◆ **Provided data**:

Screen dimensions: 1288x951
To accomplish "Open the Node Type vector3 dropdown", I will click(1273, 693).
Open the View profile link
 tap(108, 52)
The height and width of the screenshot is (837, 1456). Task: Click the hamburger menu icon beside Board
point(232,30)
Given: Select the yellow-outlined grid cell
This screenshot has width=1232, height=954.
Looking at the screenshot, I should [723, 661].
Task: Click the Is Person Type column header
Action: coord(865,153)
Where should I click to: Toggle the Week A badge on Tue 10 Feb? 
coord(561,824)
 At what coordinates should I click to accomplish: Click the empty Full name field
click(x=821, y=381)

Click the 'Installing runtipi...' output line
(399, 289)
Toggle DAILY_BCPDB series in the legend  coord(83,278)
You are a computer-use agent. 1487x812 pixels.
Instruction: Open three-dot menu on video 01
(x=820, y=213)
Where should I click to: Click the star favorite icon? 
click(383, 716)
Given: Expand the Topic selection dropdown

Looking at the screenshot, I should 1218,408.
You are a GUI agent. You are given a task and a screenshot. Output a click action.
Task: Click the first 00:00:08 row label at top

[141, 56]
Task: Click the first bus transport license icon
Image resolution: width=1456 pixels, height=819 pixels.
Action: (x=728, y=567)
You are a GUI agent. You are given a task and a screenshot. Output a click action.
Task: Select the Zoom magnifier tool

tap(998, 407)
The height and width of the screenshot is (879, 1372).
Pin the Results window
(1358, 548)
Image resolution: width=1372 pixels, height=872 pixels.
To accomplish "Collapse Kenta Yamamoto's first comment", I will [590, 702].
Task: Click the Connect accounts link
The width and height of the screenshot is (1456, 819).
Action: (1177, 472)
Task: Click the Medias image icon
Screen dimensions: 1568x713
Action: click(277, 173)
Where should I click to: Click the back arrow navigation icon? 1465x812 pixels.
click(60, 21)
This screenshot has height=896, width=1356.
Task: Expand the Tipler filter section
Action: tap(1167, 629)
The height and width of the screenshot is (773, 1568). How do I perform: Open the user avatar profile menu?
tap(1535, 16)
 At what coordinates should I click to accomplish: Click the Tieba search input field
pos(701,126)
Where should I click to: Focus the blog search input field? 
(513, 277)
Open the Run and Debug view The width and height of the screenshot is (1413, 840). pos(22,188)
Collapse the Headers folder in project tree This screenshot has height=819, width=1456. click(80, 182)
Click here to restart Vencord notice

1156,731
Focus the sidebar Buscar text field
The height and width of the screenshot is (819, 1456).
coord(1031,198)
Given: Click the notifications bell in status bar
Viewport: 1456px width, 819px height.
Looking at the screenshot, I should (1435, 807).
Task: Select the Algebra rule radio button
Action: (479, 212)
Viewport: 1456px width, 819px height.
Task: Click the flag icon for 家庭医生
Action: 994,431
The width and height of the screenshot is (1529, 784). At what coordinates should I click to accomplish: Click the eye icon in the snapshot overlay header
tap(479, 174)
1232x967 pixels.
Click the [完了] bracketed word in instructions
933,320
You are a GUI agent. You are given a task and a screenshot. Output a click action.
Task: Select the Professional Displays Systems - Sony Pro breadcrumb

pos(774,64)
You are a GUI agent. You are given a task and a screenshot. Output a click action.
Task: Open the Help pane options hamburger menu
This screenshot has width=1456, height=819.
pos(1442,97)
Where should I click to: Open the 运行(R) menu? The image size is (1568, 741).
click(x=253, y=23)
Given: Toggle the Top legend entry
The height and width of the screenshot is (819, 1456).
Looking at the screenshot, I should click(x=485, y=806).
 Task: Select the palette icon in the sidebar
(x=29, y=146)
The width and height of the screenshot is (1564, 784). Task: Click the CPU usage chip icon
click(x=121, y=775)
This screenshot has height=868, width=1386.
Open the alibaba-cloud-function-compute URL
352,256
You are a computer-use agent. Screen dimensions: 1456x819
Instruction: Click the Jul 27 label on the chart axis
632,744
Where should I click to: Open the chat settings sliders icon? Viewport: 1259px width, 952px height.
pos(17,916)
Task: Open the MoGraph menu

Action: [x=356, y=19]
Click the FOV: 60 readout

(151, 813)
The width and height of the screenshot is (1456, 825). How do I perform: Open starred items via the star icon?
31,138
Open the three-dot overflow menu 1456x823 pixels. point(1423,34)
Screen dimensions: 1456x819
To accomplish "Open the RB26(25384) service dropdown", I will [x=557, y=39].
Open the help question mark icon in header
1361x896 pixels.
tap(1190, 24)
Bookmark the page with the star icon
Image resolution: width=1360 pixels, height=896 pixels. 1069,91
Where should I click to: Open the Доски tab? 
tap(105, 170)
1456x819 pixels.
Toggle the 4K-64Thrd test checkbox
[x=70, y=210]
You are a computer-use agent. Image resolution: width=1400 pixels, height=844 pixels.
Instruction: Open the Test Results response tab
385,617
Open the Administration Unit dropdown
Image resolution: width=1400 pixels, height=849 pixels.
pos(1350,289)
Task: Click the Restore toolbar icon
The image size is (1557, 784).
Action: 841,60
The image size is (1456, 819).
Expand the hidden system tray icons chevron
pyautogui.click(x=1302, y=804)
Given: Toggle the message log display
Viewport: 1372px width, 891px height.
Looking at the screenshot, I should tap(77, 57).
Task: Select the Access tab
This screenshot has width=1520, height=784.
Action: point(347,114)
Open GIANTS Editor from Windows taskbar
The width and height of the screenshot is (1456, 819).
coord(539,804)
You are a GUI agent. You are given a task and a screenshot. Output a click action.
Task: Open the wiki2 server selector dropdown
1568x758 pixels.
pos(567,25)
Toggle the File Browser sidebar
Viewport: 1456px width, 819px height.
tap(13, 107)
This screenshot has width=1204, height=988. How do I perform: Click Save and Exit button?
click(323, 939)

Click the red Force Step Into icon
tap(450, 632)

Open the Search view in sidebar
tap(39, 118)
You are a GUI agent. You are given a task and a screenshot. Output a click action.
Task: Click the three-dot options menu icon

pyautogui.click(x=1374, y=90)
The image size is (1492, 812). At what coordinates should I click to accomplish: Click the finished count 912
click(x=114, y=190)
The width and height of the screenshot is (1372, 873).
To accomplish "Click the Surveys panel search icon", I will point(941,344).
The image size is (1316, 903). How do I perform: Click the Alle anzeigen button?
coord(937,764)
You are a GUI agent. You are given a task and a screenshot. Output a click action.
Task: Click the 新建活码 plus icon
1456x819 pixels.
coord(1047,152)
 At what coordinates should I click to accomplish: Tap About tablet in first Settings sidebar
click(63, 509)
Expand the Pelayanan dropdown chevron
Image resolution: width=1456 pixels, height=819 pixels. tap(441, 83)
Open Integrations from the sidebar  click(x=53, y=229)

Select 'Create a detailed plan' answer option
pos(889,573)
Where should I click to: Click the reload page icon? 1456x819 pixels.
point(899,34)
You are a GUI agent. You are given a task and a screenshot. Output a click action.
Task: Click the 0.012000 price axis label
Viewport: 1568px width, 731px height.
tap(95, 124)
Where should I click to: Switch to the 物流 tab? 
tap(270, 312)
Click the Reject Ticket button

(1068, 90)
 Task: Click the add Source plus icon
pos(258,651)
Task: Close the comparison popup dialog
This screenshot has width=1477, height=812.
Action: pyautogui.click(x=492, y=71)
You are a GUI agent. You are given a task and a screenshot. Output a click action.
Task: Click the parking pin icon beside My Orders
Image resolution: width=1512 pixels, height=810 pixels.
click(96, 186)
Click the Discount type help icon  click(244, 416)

◆ **Exercise prompt**: Return exactly the lines of the listing that run from the one containing "Viewport: 1568px width, 731px height." through the last, and no others.

◆ **Answer**:
Viewport: 1568px width, 731px height.
tap(95, 124)
Where should I click to: Switch to the 物流 tab? 
tap(270, 312)
Click the Reject Ticket button

(1068, 90)
 Task: Click the add Source plus icon
pos(258,651)
Task: Close the comparison popup dialog
This screenshot has width=1477, height=812.
Action: pyautogui.click(x=492, y=71)
You are a GUI agent. You are given a task and a screenshot. Output a click action.
Task: Click the parking pin icon beside My Orders
Image resolution: width=1512 pixels, height=810 pixels.
click(96, 186)
Click the Discount type help icon  click(244, 416)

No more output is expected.